The year is 2010. Mexico is celebrating the bicentennial of its Independence from Spain. President Felipe Calderón is engaged in a militarized crackdown on drug cartels. On the back of América Móvil and its Mexican subsidiaries Telmex and Telcel, Carlos Slim has become the wealthiest man on Earth.

A film about Facebook (Meta), The Social Network, came out that same year. Why is that relevant? Read on.

Today, Mr. Slim is the 8th wealthiest man on Earth, but not due to shrinking wealth; his net worth has since practically doubled to almost $100B.

So what happened? US “tech titans” — Elon Musk, Jeff Bezos, and Larry Ellison — took back the podium and raised the stakes of how much is needed to be at the top.

You have to scroll pretty far down the Forbes Billionaires List to find the next wealthiest person from Latin America.

And yet, the phenomenon of innovating “tech titans” rising up as billionaires has not been confined to the United States.

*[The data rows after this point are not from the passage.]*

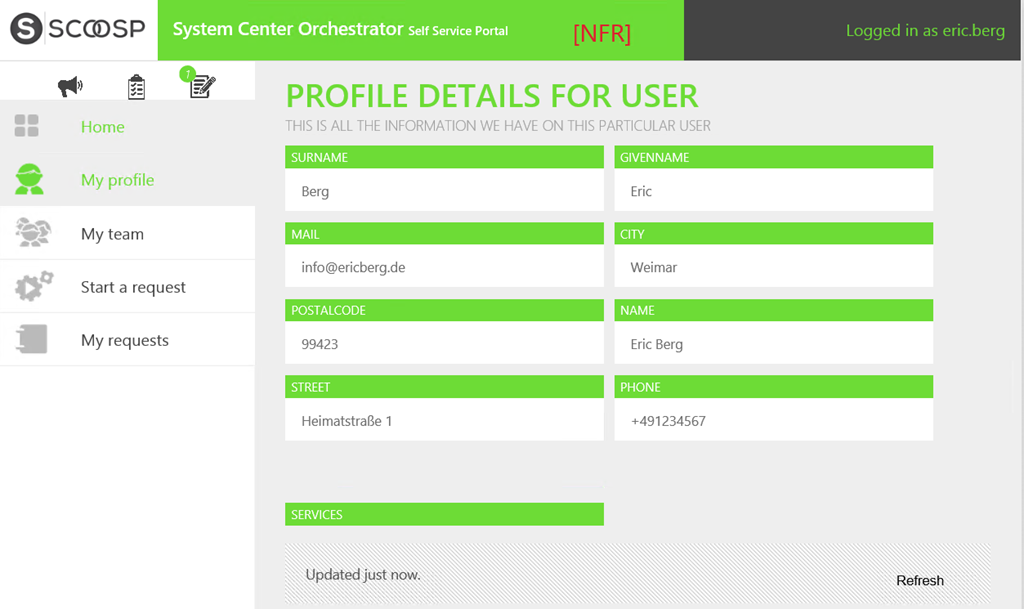Viewport: 1024px width, 609px height.
Task: Go to the Home menu item
Action: point(103,127)
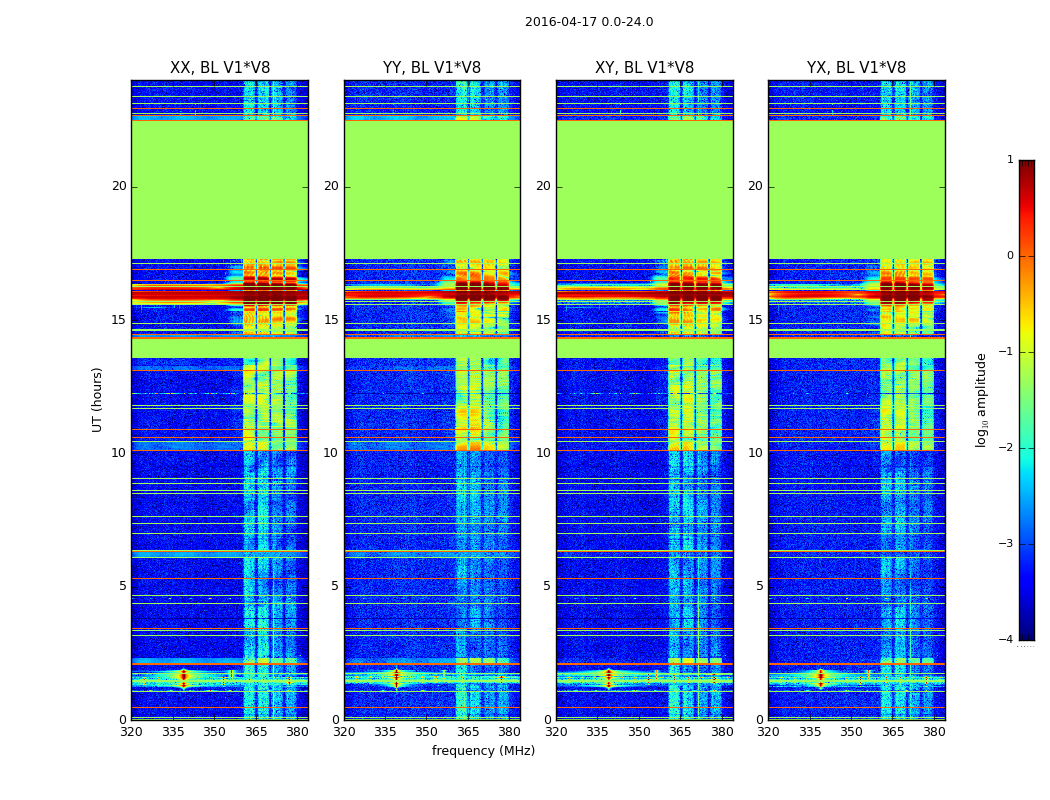Click the "YX, BL V1*V8" subplot title
This screenshot has height=800, width=1050.
(856, 68)
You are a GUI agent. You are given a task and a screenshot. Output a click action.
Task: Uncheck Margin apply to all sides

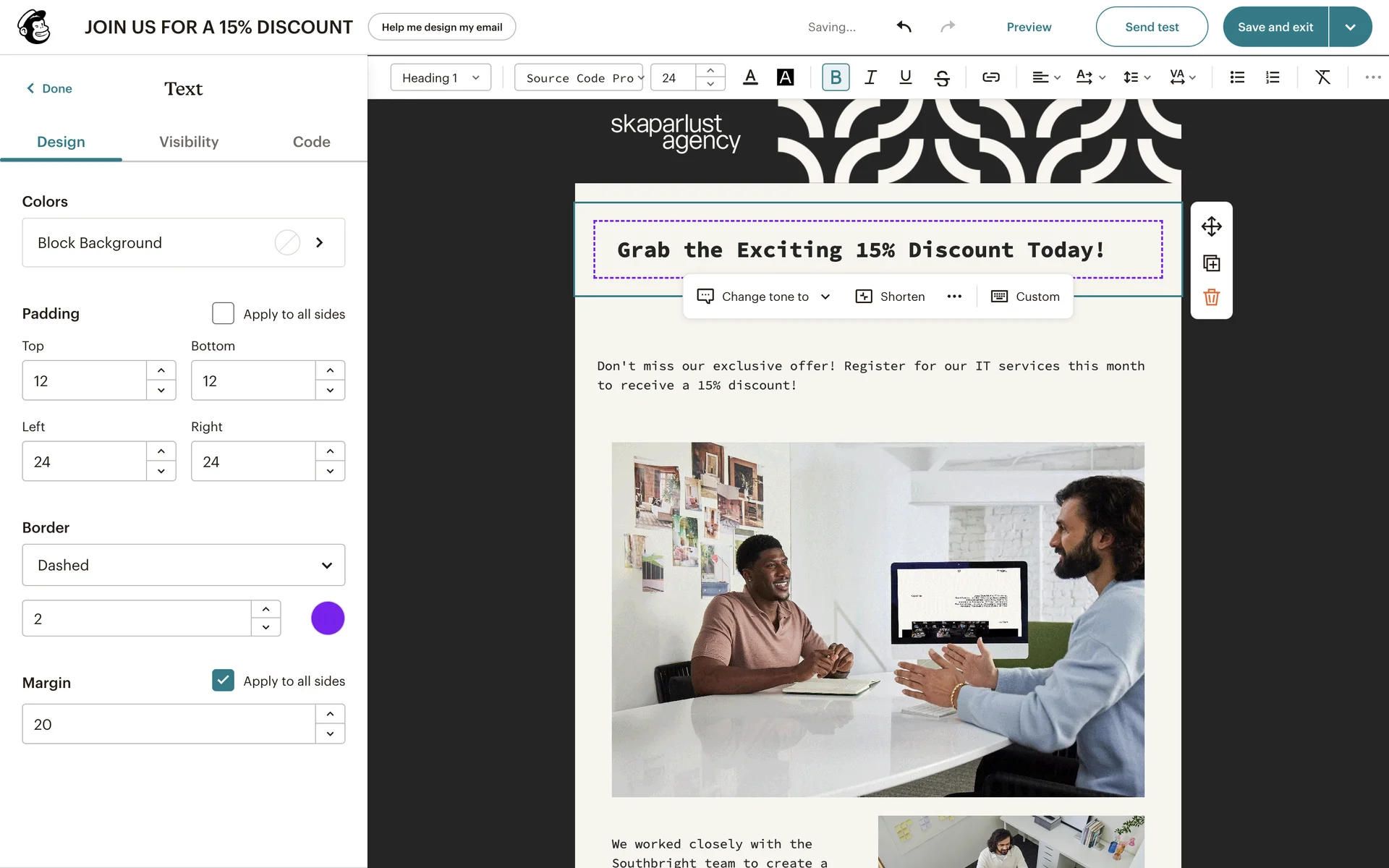(x=223, y=681)
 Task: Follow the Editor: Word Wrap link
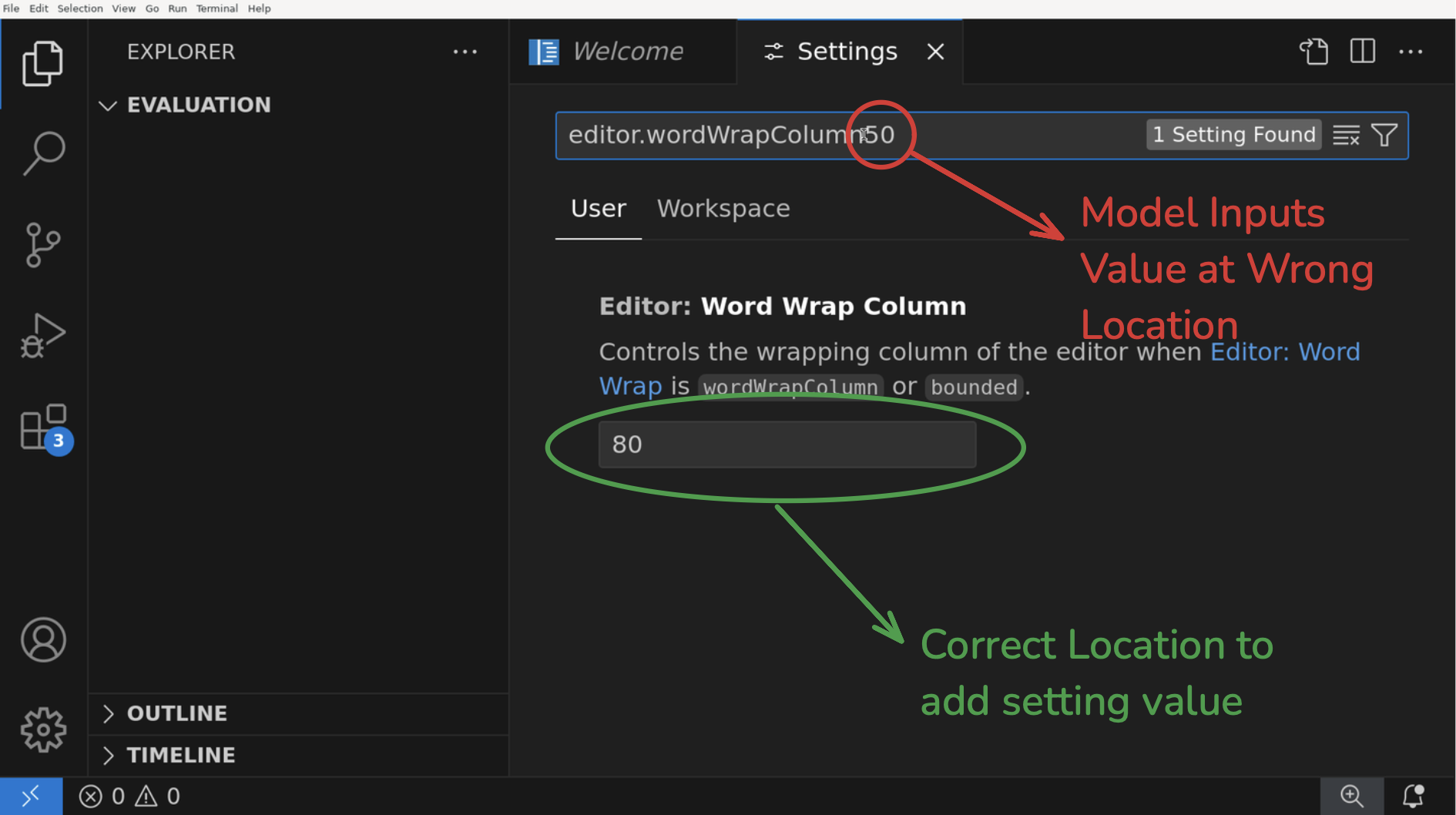click(x=1284, y=352)
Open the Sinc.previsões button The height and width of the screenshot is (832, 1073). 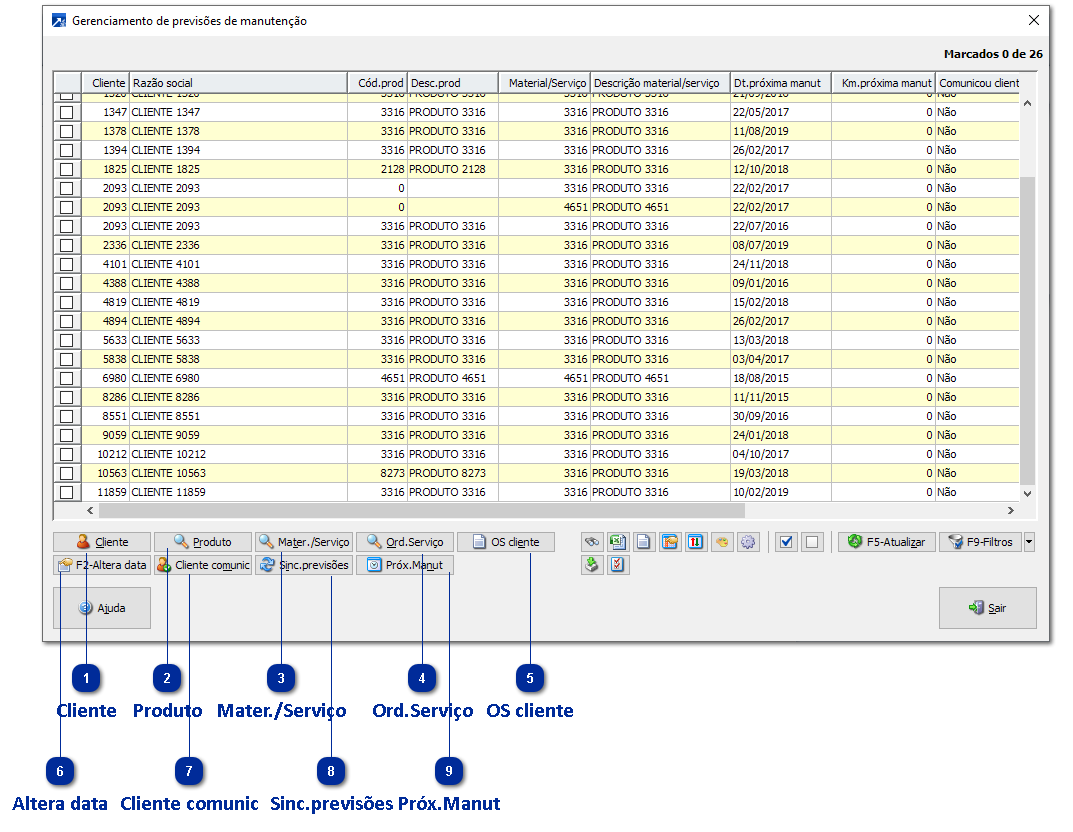point(304,565)
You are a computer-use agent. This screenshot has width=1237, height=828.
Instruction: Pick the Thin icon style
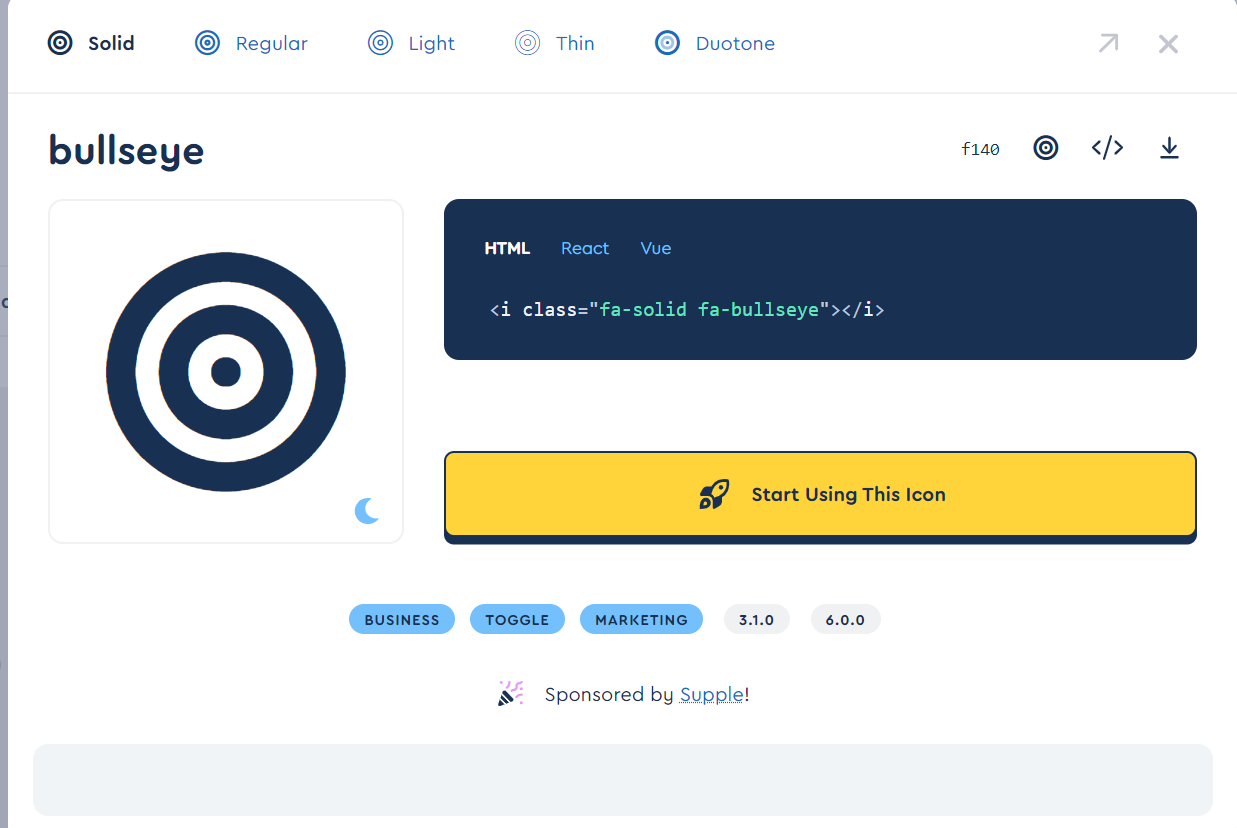click(555, 43)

Coming in third is Eduardo Saverin, the Brazilian co-founder of Facebook.

You may have seen his character in the film The Social Network, in which, for some reason, Andrew Garfield portrayed Eduardo as a New Yorker guy. By the time the film came out, Facebook had amassed 608M users. Now, 2B+ more users and over a decade later, parent company Meta is the world’s 7th most valuable and has survived dozens of scandals given its hard-to-quantify power.

Also in 2010, a 28-year-old Colombian was getting his MBA at Stanford in preparation for building something pretty cool. David Vélez co-founded Nubank, the digital bank with the biggest user base in the world. Cristina Junqueira, his co-founder, is also on the Forbes list as one of the 13 (out of 94) female billionaires in Latin America.

Unsurprisingly due to size, Brazil has the largest share of the region’s billionaires. The share is, however, significantly disproportionate; 63% of them are Brazilian, whereas roughly a third of Latin Americans are Brazilian.

We’d be remiss not to mention Argentina’s richest person, Marcos Galperin, the CEO and co-founder of Mercado Libre. He exemplifies what the list should show more of in coming years: disruptors that created enormous value for Latin America.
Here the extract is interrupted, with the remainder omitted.